Begin Listing

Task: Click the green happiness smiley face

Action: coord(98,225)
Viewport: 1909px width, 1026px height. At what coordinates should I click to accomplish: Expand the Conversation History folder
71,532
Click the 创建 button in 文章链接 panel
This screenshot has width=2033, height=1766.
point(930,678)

End Listing

[Problem to solve]:
Repeat the records above line for line, without changing anything.

[Expected answer]:
Task: Click the green happiness smiley face

Action: coord(98,225)
Viewport: 1909px width, 1026px height. At what coordinates should I click to accomplish: Expand the Conversation History folder
71,532
Click the 创建 button in 文章链接 panel
This screenshot has width=2033, height=1766.
point(930,678)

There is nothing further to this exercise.